Additionally, the Company has enrolled ten (10) patients in its
substudy per their adopted Paediatric Investigational Plan (PIP)
treating newborn to 3 years of age. The substudy is evaluating
Trappsol® Cyclo™ in the youngest age subsets as it targets also the
visceral aspects of the disease and may achieve its most optimal
results when administered early in the disease course, thus having
the potential of a preventative effect in overall symptom
development.
“The completion of enrollment represents by far the most
significant milestone for Cyclo Therapeutics to date. Not only is
this study the largest controlled pivotal study for NPC1 ever to be
conducted with 104 patients enrolled, but we will also have
approximately half of those 104 patients who completed the 96-week
(two-year) timepoint at the time of our 48-week interim analysis,
thus providing important additional long-term data supporting our
potential submissions to the Health Authorities,” commented N.
Scott Fine, Chief Executive Officer of Cyclo Therapeutics. “With
the positive support, feedback and alignment from our recent health
authority interactions with both the FDA and EMA, we are excited to
take this critical step toward the interim data readout, which is
expected in H1 2025 and most importantly, the potential to provide
a much-needed treatment option for the NPC community.”

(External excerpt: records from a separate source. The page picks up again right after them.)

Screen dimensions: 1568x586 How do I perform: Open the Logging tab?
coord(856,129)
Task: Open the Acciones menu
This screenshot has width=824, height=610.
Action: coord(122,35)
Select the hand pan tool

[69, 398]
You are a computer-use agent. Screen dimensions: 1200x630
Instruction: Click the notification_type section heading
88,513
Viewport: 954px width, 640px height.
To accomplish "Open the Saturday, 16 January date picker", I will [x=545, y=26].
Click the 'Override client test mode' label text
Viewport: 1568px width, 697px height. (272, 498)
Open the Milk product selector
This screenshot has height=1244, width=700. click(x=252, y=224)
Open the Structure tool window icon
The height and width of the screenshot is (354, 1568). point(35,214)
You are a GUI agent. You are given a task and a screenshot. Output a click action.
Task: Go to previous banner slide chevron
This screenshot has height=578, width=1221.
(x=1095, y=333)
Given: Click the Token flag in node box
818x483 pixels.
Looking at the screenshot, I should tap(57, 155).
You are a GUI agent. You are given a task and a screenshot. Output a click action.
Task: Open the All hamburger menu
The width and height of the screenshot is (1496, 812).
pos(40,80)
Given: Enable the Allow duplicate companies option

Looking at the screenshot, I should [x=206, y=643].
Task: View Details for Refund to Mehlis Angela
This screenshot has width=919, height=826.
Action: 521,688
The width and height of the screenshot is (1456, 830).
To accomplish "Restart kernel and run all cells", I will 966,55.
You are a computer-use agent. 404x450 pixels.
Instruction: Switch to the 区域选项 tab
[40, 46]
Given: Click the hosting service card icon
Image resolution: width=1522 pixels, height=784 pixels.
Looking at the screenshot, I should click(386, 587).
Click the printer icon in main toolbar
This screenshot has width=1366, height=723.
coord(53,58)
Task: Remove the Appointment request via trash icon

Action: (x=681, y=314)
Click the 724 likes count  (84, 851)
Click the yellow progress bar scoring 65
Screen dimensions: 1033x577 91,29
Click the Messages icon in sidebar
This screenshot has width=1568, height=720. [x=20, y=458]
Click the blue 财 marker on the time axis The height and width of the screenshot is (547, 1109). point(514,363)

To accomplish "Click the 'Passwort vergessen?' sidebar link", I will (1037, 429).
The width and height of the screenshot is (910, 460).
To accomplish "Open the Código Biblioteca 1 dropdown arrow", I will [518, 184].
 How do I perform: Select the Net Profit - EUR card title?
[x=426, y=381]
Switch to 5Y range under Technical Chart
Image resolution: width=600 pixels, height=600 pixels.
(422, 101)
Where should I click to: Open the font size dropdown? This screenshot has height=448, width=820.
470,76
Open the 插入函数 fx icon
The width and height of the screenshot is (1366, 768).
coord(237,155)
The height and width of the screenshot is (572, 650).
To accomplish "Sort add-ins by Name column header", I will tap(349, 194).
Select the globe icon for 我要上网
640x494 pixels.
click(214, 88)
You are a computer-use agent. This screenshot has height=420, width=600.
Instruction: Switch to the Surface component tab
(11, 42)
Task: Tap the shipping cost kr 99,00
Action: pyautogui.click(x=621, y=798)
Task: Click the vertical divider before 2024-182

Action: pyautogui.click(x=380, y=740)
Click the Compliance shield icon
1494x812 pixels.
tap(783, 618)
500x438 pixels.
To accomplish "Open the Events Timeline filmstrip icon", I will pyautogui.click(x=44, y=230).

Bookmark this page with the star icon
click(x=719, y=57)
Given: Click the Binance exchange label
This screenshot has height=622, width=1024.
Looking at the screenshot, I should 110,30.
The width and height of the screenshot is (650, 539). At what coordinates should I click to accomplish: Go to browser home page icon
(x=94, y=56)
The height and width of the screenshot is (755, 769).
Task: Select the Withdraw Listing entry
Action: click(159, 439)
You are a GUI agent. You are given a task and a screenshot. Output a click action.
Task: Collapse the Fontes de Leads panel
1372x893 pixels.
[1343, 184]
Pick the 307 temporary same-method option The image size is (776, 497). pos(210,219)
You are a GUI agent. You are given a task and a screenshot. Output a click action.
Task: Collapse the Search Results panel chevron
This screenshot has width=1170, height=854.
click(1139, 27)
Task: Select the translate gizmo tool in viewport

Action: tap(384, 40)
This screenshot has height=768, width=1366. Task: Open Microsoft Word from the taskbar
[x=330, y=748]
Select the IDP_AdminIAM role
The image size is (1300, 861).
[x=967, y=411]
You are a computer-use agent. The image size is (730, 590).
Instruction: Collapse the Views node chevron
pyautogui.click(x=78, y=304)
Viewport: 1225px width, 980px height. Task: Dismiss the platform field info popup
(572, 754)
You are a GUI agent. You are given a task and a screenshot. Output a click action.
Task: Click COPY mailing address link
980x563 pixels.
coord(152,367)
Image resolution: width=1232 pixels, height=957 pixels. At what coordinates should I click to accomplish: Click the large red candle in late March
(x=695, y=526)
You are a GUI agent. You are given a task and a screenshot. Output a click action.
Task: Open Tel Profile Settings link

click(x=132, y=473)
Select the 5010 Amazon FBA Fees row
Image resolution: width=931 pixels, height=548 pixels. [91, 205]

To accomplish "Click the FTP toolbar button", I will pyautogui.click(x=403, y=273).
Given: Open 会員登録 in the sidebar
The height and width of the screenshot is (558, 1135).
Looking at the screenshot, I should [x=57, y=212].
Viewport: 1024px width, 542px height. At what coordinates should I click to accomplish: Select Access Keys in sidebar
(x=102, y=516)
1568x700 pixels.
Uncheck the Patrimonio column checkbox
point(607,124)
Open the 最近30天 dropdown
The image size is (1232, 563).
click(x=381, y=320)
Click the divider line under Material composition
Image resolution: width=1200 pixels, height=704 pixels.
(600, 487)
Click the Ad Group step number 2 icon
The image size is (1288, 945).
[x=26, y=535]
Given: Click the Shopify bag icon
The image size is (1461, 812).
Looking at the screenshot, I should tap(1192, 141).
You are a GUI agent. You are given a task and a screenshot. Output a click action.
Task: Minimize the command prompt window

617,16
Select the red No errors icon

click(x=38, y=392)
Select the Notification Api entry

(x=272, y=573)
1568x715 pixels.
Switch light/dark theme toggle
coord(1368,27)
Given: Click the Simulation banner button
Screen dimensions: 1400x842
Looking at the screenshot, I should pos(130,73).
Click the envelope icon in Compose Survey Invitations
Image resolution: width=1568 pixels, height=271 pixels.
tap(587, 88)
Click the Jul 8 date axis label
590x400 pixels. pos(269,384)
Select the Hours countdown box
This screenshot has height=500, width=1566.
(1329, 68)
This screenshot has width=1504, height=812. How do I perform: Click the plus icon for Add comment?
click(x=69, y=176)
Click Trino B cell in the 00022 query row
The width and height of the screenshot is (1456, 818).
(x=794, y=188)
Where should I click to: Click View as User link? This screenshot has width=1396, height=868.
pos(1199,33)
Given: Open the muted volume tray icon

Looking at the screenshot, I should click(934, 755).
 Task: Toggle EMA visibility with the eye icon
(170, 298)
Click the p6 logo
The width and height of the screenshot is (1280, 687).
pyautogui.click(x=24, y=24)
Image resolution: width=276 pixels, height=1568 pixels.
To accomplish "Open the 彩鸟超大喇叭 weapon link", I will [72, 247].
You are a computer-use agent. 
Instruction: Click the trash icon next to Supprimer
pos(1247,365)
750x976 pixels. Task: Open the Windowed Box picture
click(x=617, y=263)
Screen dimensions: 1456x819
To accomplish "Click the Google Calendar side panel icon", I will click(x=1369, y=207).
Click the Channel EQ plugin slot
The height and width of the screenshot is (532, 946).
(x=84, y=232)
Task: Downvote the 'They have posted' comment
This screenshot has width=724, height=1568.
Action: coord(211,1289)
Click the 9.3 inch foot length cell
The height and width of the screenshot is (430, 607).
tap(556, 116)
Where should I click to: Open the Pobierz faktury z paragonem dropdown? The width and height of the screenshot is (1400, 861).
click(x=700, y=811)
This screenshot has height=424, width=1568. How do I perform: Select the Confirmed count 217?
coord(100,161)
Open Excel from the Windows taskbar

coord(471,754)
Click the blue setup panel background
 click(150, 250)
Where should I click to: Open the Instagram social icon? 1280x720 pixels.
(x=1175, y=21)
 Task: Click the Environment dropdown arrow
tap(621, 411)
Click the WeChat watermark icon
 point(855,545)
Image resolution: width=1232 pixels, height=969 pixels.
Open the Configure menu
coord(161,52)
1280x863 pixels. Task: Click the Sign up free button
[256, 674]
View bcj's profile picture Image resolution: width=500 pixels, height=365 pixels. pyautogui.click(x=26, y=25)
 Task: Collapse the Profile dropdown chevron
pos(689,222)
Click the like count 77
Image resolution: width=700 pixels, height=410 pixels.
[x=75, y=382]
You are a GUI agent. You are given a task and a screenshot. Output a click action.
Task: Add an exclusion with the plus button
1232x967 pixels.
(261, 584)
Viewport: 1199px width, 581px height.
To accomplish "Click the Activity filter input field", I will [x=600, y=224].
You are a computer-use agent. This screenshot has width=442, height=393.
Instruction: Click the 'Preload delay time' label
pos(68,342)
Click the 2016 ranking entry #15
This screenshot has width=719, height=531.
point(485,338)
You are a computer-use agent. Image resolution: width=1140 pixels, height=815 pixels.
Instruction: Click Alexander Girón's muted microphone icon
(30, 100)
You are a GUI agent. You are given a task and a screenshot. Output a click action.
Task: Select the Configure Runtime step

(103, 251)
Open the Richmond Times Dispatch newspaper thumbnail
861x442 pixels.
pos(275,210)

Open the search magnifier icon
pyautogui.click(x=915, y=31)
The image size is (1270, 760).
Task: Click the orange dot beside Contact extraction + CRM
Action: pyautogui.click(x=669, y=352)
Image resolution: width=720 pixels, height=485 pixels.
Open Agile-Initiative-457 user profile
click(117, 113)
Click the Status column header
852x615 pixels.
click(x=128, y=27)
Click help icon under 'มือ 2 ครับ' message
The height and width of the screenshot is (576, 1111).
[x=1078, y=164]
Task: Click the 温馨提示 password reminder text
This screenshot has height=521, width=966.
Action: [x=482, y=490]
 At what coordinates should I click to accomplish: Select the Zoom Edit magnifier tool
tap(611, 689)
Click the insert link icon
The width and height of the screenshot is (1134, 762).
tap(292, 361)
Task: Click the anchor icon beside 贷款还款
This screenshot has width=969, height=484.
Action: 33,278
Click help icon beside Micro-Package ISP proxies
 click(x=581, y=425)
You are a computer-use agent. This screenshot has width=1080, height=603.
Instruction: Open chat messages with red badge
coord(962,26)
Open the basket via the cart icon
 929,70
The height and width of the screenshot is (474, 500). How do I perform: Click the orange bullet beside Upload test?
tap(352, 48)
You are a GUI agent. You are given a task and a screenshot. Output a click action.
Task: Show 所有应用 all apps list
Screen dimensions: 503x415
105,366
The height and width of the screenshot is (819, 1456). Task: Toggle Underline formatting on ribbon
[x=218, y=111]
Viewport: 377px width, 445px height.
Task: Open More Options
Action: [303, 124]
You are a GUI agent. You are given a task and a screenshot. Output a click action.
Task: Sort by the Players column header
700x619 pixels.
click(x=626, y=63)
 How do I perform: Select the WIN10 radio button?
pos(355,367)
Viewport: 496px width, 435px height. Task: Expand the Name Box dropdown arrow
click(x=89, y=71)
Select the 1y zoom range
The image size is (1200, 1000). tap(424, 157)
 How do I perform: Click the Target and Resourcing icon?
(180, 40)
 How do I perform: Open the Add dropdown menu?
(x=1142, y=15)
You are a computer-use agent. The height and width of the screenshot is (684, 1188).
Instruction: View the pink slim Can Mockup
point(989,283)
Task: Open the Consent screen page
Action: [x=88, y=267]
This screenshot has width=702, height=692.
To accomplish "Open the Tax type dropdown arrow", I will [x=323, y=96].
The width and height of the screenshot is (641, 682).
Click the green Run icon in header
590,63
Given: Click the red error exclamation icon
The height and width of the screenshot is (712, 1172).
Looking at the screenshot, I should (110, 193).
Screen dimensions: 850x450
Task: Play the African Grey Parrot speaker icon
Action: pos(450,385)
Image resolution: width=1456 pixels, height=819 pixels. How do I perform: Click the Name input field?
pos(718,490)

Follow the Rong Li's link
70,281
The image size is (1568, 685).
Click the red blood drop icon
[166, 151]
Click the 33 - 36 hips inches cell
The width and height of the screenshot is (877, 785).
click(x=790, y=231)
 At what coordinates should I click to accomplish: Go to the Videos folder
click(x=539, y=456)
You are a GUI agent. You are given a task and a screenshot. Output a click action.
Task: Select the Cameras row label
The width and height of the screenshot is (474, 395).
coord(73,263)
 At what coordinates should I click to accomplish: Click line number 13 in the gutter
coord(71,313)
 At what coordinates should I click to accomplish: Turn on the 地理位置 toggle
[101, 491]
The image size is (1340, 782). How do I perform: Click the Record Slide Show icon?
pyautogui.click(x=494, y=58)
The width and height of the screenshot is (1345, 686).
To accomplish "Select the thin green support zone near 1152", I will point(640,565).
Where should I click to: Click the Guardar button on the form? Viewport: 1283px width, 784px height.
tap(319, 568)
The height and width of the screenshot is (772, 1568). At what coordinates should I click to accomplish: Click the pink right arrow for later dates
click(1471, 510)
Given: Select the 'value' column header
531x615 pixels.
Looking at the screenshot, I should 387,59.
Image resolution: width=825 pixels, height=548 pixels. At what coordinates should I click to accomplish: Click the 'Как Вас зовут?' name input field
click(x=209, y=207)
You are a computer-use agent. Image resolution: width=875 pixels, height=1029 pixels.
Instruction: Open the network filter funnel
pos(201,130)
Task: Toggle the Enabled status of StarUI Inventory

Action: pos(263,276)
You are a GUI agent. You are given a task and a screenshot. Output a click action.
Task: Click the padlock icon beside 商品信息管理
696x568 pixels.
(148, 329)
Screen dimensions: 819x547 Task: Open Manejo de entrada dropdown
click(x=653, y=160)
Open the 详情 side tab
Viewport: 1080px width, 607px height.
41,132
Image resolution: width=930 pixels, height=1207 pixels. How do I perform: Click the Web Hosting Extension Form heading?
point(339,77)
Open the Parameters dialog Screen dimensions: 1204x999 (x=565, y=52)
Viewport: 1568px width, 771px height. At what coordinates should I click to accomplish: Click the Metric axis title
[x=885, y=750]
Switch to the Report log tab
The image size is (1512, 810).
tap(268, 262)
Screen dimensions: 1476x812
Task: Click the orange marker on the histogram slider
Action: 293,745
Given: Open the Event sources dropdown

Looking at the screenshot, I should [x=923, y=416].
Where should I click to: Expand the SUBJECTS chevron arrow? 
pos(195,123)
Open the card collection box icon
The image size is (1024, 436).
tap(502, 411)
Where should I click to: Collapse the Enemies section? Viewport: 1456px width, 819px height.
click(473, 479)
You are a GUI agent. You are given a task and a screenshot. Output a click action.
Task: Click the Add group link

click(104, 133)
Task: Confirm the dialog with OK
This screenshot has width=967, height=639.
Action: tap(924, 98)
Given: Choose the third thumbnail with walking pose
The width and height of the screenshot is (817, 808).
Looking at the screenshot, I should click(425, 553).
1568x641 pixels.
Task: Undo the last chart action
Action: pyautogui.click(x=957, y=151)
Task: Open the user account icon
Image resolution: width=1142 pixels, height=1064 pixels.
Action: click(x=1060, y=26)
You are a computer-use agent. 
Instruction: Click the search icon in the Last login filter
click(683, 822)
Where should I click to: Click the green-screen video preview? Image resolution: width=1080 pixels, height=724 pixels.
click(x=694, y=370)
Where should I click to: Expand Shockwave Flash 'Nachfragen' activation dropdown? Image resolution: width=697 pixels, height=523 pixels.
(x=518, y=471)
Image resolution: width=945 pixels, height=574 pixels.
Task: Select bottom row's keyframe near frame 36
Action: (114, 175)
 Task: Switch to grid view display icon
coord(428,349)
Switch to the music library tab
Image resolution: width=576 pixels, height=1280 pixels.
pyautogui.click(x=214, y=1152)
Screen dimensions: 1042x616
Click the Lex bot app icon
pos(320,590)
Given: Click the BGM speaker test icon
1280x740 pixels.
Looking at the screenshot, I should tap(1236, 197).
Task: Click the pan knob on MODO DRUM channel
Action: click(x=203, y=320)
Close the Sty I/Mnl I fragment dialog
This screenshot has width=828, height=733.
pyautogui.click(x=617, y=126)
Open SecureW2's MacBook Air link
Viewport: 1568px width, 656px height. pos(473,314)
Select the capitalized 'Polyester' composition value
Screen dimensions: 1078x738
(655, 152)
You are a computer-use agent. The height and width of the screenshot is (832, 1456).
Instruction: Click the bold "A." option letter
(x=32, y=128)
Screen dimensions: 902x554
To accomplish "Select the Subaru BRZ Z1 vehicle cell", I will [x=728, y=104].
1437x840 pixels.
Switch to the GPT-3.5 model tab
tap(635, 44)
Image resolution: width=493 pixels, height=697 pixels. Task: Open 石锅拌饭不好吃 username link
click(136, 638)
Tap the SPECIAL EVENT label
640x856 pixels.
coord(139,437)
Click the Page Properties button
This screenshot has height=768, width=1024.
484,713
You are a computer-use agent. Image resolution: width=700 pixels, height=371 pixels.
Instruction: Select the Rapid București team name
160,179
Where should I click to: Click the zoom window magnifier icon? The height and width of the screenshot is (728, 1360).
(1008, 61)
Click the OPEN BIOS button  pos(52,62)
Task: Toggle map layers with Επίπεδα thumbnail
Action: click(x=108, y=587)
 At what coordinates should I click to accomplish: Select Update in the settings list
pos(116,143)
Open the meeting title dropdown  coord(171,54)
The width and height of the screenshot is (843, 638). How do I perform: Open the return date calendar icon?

Professor Caroline Hastings, MD, Global Principal Investigator
for the Company’s ongoing TransportNPC™ study, added, “We are
extremely pleased with the progress of this trial and to be a step
closer to potentially providing a much-needed treatment option for
this devastating disease that is in desperate need of a safe and
effective approved treatment for the systemic and neurological
symptoms of NPC. Together with the global NPC community, we have
steadily increased our understanding of NPC and Trappsol® Cyclo™
over the course of nearly two decades and look forward to the
48-week interim data readout in the first half of 2025. We believe
this has the potential to provide a transformational impact for all
people living with NPC and what this represents for this area of
significant unmet need.”
“We are grateful for the continued support of our investors,
including Rafael Holdings, Inc. (RFL) and other longtime
shareholders, who stand shoulder to shoulder with us to see the
clinical development of Trappsol® Cyclo™ successfully cross the
finish line,” added Joshua Fine, Chief Financial Officer of the
Company.
The Company’s ongoing TransportNPC™ study is a randomized,
double-blind, placebo-controlled, parallel group, multicenter study
designed to evaluate the safety, tolerability, and efficacy of
2,000 mg/kg doses of Trappsol® Cyclo™ administered intravenously
and standard of care (SOC), compared to placebo administered
intravenously and SOC alone, in patients with NPC1, a rare, genetic
disease causing cholesterol accumulation in cells, leading to
dysfunction of the liver, lung, spleen and brain and premature
death. The study duration is a 96-week study, with a 48-week
comparative interim analysis. Should the 48-week interim data meet
statistical significance, the Company, in alignment with the FDA
and EMA, intends to submit marketing applications for approval
based on the 48-week interim data.
The Company’s ongoing single-arm sub-study is evaluating
patients from birth to less than 3 years of age with NPC1
irrespective of symptoms to evaluate safety and to obtain
descriptive data on global disease severity and the response to
Trappsol® Cyclo™. The substudy is being conducted in countries
outside of the United States per their adopted PIP.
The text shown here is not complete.